Task objective: Copy out each line from the start of the material below until the line with "Screen dimensions: 1024x768", that line included.
:: Extracted information
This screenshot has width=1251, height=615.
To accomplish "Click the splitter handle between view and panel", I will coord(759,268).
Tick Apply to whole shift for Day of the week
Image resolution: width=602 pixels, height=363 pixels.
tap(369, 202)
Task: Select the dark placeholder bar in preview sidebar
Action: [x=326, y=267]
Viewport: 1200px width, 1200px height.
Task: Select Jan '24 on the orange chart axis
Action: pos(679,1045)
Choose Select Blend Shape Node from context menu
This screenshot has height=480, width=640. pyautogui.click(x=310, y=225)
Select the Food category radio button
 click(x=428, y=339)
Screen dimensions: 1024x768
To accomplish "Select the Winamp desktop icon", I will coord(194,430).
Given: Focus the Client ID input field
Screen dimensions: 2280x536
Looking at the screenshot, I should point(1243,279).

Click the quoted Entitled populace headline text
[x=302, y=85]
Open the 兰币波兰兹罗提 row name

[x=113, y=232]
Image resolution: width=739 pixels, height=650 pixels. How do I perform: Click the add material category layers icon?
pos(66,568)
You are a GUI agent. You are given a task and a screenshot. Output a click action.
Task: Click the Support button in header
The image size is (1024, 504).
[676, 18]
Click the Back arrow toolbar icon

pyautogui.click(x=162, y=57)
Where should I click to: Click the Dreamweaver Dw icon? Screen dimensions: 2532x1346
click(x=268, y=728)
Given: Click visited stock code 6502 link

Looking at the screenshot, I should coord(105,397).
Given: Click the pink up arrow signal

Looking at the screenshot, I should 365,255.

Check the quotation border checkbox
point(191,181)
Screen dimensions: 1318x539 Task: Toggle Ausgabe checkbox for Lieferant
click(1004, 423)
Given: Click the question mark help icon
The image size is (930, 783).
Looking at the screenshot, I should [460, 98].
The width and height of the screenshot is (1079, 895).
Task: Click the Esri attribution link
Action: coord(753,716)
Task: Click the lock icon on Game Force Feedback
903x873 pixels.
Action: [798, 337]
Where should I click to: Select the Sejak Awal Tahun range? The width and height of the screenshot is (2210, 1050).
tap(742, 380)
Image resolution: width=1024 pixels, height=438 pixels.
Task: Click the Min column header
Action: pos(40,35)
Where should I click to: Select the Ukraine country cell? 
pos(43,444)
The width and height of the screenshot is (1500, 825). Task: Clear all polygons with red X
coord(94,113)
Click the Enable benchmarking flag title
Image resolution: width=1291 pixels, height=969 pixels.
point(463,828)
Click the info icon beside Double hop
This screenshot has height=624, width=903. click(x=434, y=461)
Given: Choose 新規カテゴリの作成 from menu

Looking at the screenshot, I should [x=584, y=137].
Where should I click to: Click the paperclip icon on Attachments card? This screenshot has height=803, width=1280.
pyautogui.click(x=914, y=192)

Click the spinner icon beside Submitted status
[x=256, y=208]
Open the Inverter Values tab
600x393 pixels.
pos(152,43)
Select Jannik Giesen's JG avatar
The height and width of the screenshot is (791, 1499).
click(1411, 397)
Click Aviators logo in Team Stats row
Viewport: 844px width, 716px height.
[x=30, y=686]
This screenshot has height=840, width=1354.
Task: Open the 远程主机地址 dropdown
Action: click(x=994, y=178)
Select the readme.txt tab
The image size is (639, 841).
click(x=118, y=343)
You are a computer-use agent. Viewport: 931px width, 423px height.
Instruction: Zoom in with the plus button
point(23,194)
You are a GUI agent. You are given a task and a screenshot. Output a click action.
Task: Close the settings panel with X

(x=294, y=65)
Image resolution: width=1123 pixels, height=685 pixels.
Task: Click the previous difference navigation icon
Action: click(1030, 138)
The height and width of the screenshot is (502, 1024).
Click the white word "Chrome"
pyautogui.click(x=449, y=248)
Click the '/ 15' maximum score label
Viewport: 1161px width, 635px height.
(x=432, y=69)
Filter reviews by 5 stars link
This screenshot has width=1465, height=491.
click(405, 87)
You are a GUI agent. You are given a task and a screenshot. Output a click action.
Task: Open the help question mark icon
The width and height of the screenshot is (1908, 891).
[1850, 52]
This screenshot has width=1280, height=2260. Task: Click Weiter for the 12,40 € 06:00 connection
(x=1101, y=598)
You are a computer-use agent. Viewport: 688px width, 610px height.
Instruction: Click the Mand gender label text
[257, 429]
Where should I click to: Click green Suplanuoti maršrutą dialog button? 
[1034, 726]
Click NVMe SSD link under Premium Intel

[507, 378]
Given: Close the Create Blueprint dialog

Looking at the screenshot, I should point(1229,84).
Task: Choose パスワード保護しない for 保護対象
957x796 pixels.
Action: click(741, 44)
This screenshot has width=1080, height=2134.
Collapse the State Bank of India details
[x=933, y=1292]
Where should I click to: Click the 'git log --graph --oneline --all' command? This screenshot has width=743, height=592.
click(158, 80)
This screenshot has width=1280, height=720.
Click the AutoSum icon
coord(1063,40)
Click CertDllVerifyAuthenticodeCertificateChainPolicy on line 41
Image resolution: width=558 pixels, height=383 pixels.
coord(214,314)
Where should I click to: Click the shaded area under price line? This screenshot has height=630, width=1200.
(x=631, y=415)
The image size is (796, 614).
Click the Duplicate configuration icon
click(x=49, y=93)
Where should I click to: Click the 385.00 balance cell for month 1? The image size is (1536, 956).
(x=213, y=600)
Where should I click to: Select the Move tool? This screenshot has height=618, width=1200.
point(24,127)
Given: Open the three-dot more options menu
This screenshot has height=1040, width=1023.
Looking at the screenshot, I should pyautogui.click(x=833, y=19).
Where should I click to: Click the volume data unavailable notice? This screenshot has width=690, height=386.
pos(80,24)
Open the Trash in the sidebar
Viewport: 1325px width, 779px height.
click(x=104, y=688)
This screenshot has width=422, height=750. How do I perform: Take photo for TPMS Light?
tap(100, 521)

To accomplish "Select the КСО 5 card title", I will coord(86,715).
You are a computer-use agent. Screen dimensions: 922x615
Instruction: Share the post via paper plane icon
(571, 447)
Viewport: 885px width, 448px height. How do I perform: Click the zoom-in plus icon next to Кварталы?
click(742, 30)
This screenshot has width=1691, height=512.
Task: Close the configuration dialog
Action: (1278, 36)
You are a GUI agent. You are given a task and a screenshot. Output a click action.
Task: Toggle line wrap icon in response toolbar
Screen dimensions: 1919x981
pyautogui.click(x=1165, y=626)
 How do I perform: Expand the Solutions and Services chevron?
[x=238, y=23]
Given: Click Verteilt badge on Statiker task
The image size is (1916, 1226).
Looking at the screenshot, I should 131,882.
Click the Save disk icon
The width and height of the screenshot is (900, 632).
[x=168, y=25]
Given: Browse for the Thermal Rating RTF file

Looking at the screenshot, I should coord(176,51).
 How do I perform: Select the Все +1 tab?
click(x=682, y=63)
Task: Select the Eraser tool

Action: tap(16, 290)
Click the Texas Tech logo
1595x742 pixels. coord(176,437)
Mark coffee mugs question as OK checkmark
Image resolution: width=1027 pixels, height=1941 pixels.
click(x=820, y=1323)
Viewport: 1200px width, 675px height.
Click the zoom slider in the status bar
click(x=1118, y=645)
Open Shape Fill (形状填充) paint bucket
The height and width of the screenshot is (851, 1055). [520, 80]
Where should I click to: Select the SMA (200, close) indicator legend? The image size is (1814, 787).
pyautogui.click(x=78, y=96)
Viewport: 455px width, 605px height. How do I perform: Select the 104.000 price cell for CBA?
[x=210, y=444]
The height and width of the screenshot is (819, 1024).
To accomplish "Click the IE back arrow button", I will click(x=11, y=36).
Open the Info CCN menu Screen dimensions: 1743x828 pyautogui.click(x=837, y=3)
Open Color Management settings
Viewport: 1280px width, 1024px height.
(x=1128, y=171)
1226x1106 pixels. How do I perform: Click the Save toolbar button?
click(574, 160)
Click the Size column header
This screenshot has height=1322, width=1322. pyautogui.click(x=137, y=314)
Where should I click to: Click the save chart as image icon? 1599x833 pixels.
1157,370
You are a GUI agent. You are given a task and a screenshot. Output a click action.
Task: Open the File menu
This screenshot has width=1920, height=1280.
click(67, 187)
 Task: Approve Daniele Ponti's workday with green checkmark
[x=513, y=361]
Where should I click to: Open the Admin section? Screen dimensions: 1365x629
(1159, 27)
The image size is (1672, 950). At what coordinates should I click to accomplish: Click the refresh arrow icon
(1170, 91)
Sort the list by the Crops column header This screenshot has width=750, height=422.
::::
Output:
This screenshot has width=1251, height=615.
To accomplish "Click the splitter handle between view and panel", I will coord(759,268).
Tick Apply to whole shift for Day of the week
Image resolution: width=602 pixels, height=363 pixels.
tap(369, 202)
Task: Select the dark placeholder bar in preview sidebar
Action: [x=326, y=267]
Viewport: 1200px width, 1200px height.
Task: Select Jan '24 on the orange chart axis
Action: pos(679,1045)
Choose Select Blend Shape Node from context menu
This screenshot has height=480, width=640. pyautogui.click(x=310, y=225)
Select the Food category radio button
 click(x=428, y=339)
Screen dimensions: 1024x768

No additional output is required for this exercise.